Indeed, he achieved a major political victory, last year, with the passage of a highly progressive congestion-pricing bill. Starting next year, most vehicles entering Manhattan’s central business district will be charged fees, and most of the money collected will go toward mass transit. This will be the first such scheme in an American city. The system will be run and the fees collected by the M.T.A., which to some analysts means that the city has now given to Albany even more power over its vital systems—in this case, control of its streets. Mayor De Blasio, who was running for President at the time, signed off on the plan without much discussion.
Byford was enthusiastic about congestion pricing, and he did not openly complain about Cuomo’s various interventions. But neither did he praise all of Cuomo’s ideas—in some cases, he was suspected of skepticism. There were also reports that his high public profile did not sit well with the governor’s office, and the contrast between Byford’s transparent, open-door management style and Cuomo’s more controlling approach was probably not appreciated. The governor’s office even suggested to the Times that Byford was in the habit of trying to grab credit for achievements that were rightly the governor’s. The Brooklyn writer who came up with Train Daddy told an interviewer that he did so because he “really liked what Byford was doing . . . and felt like he needed some recognition and love in light of that bastard Cuomo treating him like shit.”

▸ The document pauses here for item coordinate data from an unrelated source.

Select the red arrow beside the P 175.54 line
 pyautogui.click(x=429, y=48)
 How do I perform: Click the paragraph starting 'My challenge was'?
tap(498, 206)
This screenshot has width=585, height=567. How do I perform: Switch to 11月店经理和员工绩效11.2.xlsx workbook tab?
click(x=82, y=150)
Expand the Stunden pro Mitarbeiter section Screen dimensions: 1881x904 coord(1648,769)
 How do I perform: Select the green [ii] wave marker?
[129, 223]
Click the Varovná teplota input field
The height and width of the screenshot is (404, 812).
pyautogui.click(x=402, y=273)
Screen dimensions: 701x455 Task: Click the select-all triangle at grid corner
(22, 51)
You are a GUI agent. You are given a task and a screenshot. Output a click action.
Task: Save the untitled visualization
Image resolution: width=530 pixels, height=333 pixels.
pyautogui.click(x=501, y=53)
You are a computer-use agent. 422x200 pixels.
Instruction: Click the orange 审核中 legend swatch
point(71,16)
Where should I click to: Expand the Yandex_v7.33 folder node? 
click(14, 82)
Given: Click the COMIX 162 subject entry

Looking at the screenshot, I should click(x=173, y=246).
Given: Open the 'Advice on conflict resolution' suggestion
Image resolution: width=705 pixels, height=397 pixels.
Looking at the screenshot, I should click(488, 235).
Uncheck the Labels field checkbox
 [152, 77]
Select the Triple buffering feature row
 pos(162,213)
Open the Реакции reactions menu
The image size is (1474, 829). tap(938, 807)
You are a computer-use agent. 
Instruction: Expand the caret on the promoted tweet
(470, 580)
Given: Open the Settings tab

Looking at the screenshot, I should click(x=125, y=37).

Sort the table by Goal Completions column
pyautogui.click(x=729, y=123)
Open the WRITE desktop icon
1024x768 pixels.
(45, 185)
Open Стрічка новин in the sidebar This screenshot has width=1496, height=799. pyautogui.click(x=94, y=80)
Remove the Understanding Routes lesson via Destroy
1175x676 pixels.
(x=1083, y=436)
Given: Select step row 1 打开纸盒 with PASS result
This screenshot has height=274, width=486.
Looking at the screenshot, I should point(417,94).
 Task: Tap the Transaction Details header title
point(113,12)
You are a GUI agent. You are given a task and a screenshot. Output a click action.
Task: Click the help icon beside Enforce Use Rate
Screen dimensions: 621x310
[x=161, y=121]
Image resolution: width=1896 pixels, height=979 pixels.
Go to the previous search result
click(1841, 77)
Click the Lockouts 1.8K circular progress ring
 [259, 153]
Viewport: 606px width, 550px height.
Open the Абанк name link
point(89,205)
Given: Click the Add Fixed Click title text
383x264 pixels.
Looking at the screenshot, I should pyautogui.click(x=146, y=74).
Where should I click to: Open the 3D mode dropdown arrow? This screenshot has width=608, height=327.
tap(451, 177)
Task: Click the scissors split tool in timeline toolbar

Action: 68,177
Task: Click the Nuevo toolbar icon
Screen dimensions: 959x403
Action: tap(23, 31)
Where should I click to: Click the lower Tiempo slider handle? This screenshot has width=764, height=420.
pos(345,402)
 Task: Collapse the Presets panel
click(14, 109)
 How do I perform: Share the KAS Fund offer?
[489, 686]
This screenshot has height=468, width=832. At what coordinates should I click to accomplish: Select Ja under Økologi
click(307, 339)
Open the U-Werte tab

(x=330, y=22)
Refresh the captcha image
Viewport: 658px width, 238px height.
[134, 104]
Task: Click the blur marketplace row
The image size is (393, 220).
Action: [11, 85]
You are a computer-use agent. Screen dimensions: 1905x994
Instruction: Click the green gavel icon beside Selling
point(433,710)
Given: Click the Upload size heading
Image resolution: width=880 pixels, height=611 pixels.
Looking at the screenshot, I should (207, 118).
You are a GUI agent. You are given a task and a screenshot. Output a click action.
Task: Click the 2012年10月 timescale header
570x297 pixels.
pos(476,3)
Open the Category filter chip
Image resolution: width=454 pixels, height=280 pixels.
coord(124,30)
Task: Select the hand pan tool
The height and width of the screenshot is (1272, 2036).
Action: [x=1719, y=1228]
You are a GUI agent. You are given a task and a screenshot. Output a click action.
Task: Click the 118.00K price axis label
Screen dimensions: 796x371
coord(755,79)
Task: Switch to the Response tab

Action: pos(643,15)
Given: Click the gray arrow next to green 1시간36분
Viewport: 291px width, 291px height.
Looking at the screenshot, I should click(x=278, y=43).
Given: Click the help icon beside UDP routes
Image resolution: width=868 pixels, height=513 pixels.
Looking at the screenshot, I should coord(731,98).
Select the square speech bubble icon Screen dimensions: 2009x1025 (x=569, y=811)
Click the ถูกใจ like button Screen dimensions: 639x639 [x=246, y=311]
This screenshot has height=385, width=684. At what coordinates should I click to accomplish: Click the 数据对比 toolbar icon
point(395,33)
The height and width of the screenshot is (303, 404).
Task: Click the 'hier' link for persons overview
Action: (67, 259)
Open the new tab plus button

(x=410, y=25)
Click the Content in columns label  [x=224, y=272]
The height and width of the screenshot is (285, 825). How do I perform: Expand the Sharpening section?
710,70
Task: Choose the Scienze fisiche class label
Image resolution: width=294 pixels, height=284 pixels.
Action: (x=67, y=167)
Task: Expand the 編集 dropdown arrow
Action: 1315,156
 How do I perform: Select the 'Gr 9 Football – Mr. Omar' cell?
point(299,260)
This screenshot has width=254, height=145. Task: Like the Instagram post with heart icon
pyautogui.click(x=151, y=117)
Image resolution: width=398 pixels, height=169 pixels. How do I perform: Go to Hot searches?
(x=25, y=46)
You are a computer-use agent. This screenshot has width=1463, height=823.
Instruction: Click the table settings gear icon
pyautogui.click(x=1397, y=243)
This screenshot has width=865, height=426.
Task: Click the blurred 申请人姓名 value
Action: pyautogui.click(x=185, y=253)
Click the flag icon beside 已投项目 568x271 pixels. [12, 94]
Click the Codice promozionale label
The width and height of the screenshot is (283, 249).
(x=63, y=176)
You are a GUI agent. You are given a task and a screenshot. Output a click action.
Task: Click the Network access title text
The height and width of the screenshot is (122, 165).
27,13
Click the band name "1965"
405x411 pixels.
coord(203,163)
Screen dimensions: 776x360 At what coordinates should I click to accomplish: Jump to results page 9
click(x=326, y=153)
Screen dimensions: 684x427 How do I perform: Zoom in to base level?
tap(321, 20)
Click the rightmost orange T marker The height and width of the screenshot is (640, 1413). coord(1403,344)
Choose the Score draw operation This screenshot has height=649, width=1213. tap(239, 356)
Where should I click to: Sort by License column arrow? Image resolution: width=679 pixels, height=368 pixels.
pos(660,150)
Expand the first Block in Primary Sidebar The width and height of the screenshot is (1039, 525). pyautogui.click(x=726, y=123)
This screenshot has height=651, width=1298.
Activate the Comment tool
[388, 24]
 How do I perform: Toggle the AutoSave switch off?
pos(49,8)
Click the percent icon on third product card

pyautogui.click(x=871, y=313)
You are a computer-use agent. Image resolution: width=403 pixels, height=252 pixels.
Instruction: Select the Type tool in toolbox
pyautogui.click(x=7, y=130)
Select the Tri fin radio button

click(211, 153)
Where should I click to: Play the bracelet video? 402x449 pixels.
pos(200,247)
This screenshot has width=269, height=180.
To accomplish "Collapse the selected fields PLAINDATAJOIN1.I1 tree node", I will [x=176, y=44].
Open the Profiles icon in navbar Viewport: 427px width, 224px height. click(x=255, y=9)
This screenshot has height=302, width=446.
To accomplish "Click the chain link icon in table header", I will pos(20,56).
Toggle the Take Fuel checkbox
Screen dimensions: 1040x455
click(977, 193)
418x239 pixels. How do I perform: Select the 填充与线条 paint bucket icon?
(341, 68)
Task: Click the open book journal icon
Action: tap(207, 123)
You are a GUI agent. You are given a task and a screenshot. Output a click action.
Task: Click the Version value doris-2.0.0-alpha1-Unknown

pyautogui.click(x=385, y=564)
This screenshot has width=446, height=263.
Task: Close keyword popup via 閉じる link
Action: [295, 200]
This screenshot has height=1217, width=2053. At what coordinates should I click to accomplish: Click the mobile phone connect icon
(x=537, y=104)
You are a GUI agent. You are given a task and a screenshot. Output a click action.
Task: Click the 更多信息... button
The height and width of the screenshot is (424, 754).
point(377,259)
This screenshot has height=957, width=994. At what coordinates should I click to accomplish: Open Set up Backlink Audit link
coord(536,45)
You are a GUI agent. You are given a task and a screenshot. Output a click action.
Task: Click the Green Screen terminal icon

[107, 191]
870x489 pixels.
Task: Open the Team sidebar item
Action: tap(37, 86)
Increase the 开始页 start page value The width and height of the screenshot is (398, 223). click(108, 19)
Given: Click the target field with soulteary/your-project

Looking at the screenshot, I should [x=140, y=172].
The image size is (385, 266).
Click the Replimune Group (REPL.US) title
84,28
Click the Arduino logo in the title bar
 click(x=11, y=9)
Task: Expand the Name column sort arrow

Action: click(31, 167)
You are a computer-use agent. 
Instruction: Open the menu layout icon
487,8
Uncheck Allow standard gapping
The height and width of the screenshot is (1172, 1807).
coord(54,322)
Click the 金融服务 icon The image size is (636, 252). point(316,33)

Then, last year, Cuomo brought in yet another set of consultants who, in short order, produced a report recommending a wholesale restructuring of the M.T.A. Cuomo liked the plan and ordered that it be implemented. The job of the New York City Transit Authority’s president would shrink drastically. Byford would lose control of his big projects, including signal replacement, which will require the most astute and dogged management to succeed, and the construction of seventy new elevators at stations currently inaccessible to the disabled. Byford, only two years into the work, submitted a painfully buoyant letter of resignation. He had built a good team and wished New York all the best. On Tuesday, he told me, “It has been an honor and a privilege to run New York City Transit,” adding, “I wish it hadn’t ended this way, and so soon.” His last day is Friday.